§ **GIVEN REQUEST 1**
How would you render this sentence from the TASER financial notes in Spanish: "The Company was incorporated in Arizona in September 1993, and reincorporated in Delaware in January 2001."
§ **GIVEN REQUEST 2**
Do these statements agree with the TASER financial notes? Answer yes or no for each, quoting the words of the notes that decide it. (a) TASER Europe was set up in 2009. (b) The software development division is located in Scottsdale, Arizona. (c) The financial statements were prepared under international accounting standards.
§ **GIVEN REQUEST 3**
Can you carry the TASER financial notes on from their final sentence?

NOTES TO CONSOLIDATED FINANCIAL STATEMENTS
1. Organization and Summary of Significant Accounting Policies
TASER International, Inc. (“TASER” or the “Company”) is a developer and manufacturer of advanced electronic control devices (“ECDs”) designed for use in law enforcement, military, corrections, private security and personal defense. In addition, the Company has developed full technology solutions for the capture, storage and management of video/audio evidence as well as other tactical capabilities for use in law enforcement. The Company sells its products worldwide through its direct sales force, distribution partners, online store and third-party resellers. The Company was incorporated in Arizona in September 1993, and reincorporated in Delaware in January 2001. The Company’s corporate headquarters and manufacturing facilities are located in Scottsdale, Arizona. The Company’s internet services and software development division facilities are located in Carpenteria, California.
The accompanying consolidated financial statements include the accounts of the Company, and its wholly owned subsidiary, TASER International Europe SE (“TASER Europe”). TASER Europe was established in 2009 to facilitate sales and provide customer service to certain customers in the European region. All material intercompany accounts, transactions, and profits have been eliminated.
a. Basis of Presentation and Use of Estimates
The accompanying consolidated financial statements have been prepared in conformity with accounting principles generally accepted in the United States of America (“US GAAP”). The preparation of these consolidated financial statements requires management to make estimates and assumptions that affect the reported amounts of assets and liabilities and disclosure of contingent assets and liabilities at the date of the consolidated financial statements and the reported amounts of revenues and expenses during the reporting period. Significant estimates in these consolidated financial statements include allowances for doubtful accounts receivable, inventory valuation reserves, product warranty reserves, valuations of long-lived assets, deferred income taxes, stock-based compensation, contingencies and accrued litigation expenses. Actual results could differ from those estimates. Certain reclassifications have been made to prior year amounts to conform to current year presentation.

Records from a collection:
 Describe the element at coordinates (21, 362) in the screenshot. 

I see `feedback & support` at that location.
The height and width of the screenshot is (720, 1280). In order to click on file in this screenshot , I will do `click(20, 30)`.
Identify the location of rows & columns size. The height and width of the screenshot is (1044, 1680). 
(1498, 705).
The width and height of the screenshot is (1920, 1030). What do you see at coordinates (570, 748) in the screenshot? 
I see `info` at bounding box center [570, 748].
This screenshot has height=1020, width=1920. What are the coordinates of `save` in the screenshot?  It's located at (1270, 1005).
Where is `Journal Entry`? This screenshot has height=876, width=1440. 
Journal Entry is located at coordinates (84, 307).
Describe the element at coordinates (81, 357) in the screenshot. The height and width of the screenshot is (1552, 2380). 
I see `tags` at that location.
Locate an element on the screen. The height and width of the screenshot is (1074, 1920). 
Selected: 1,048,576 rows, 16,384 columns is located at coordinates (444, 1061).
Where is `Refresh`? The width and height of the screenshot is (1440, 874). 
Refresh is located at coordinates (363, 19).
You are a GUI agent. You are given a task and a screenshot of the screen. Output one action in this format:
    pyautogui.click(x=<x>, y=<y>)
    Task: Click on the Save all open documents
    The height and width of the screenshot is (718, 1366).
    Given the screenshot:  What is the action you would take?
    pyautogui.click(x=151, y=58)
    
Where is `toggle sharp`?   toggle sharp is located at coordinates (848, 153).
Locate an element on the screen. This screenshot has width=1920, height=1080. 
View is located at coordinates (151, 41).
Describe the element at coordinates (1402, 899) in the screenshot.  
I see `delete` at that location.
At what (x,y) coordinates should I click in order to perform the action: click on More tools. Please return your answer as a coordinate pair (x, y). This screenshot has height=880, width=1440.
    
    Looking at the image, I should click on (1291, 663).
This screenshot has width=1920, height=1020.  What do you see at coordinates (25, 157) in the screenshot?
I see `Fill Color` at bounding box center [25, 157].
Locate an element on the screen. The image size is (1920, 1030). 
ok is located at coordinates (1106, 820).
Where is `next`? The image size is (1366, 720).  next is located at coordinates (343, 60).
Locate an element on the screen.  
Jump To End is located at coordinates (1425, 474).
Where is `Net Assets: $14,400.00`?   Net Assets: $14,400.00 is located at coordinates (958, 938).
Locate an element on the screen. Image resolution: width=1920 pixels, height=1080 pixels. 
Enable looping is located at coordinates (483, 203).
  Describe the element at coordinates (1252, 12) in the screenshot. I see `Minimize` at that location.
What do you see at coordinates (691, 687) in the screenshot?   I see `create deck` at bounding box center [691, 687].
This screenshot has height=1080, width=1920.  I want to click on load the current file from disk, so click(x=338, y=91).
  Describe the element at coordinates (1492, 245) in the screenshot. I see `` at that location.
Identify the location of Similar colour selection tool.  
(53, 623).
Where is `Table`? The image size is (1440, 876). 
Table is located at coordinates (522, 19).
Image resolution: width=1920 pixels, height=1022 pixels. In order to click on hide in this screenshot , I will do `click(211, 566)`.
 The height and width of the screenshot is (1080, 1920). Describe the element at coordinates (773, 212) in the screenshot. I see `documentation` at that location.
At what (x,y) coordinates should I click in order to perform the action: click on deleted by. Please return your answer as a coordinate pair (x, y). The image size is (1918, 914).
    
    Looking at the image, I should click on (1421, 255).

§ **EXERCISE RESULT 1**
La Compañía fue constituida en Arizona en septiembre de 1993 y volvió a constituirse en Delaware en enero de 2001.

§ **EXERCISE RESULT 2**
(a) Yes: "TASER Europe was established in 2009"
(b) No: "The Company’s internet services and software development division facilities are located in Carpenteria, California."
(c) No: "prepared in conformity with accounting principles generally accepted in the United States of America (“US GAAP”)"

§ **EXERCISE RESULT 3**
b. Cash, Cash Equivalents and Investments
Cash, cash equivalents and investments include cash, money market funds, certificates of deposit and corporate bonds. The Company places its cash and cash equivalents with high quality financial institutions. Balances with these institutions regularly exceed FDIC insured limits; however, to manage the related credit exposure, the Company continually monitors the credit worthiness of the financial institutions where it has deposits.
c. Inventory
Inventories are stated at the lower of cost or market. Cost is determined using the weighted average cost of raw materials which approximates the first-in, first-out (FIFO) method and includes allocations of manufacturing labor and overhead. Provisions are made to reduce potentially excess, obsolete or slow-moving inventories to their net realizable value. These provisions are based on management’s best estimate after considering historical demand, projected future demand, inventory purchase commitments, industry and market trends and conditions and other factors. Management evaluates inventory costs for abnormal costs due to excess production capacity and treats such costs as period costs.
d. Property and Equipment
Property and equipment are stated at cost, net of accumulated depreciation. Additions and improvements are capitalized, while ordinary maintenance and repair expenditures are charged to expense as incurred. Depreciation is calculated using the straight-line method over the estimated useful lives of the assets.
46
TASER INTERNATIONAL, INC.
NOTES TO CONSOLIDATED FINANCIAL STATEMENTS – (Continued)
e. Capitalized Software Development Costs
For development costs related to EVIDENCE.COM, the Company’s Software-as-a-Service (SaaS) product, the Company capitalized qualifying computer software costs that were incurred during the application development stage. Costs related to preliminary project planning activities and post-implementation activities were expensed as incurred. There were no capitalized software development costs for the year ending December 31, 2011. For the year ending December 31, 2010, capitalized software development costs were $3.7 million. Amortization of capitalized software development costs commenced during the third quarter of 2010 and was $1.3 million and $0.6 million for the years ended December 31, 2011 and 2010, respectively.
For development costs related to the TASER Protector Platform, the Company capitalized a portion of the development costs paid to RouteCloud LLC for development of the Protector Platform technology under the terms of the joint venture agreement. At December 31, 2010, capitalized software development costs were $0.8 million. However, during 2011 the Company recognized an impairment charge of $1.4 million for the Protector product line following the Company’s decision to abandon the development of this product line. The $1.4 million charge includes write-offs of capitalized software development, prepaid royalties and pre-sale inventory.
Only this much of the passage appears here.